Required work:
Reproduce the material below word for word, starting at the line that contains "You are a computer-use" and continuing through the end of the material. Leave the pictures out of your answer.

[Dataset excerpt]
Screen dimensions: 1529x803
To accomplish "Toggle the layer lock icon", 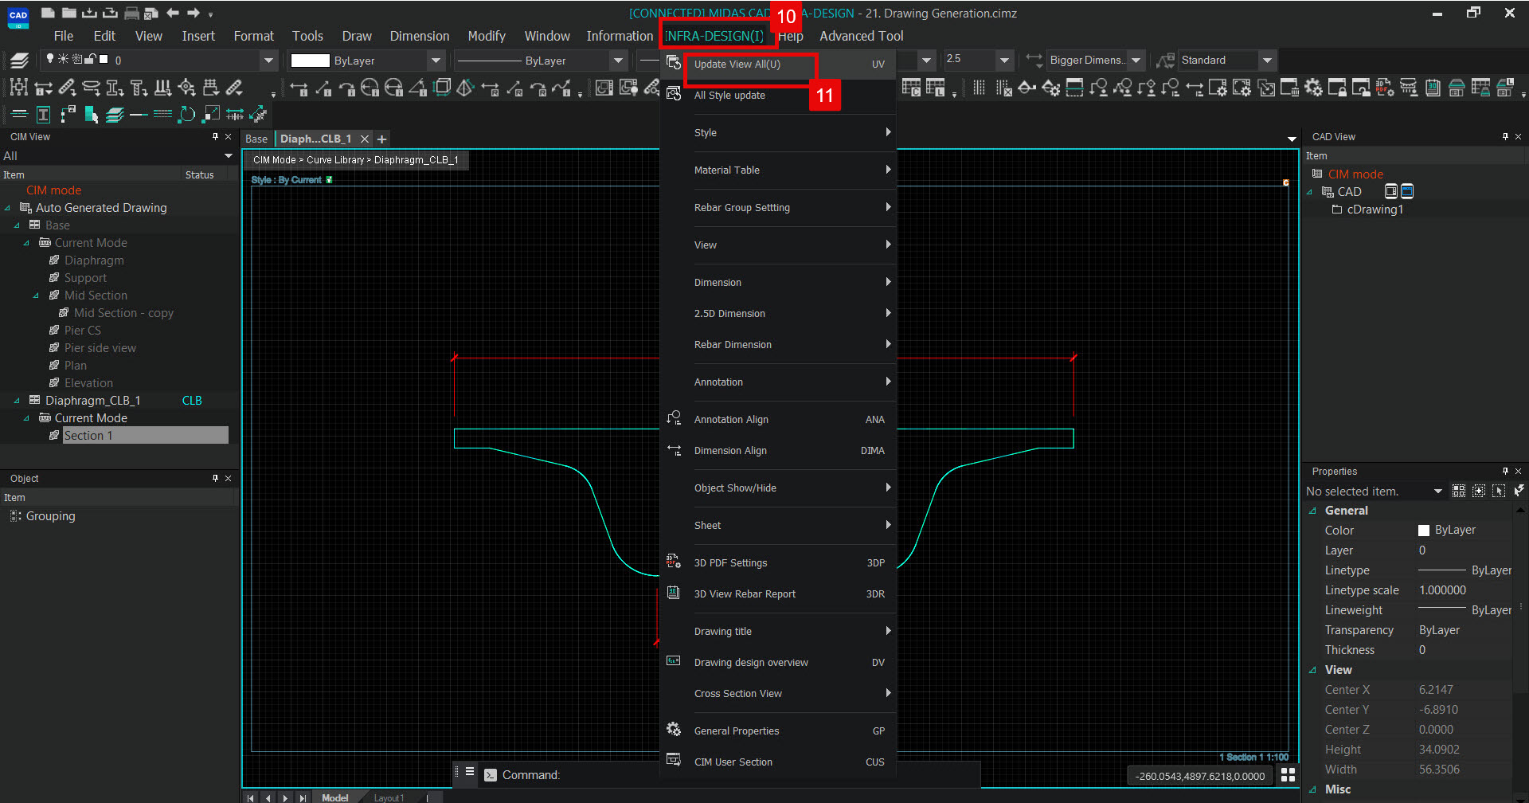I will (x=90, y=59).
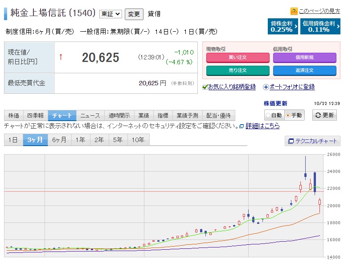Open the 東証 market dropdown
Image resolution: width=344 pixels, height=260 pixels.
(x=110, y=14)
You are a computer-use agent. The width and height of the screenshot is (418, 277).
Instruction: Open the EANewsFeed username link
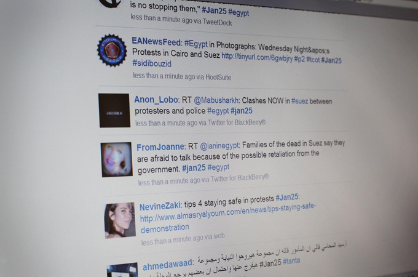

Response to this task:
You are a computer-use agent. The width and height of the screenshot is (418, 277).
Instruction: Open the EANewsFeed username link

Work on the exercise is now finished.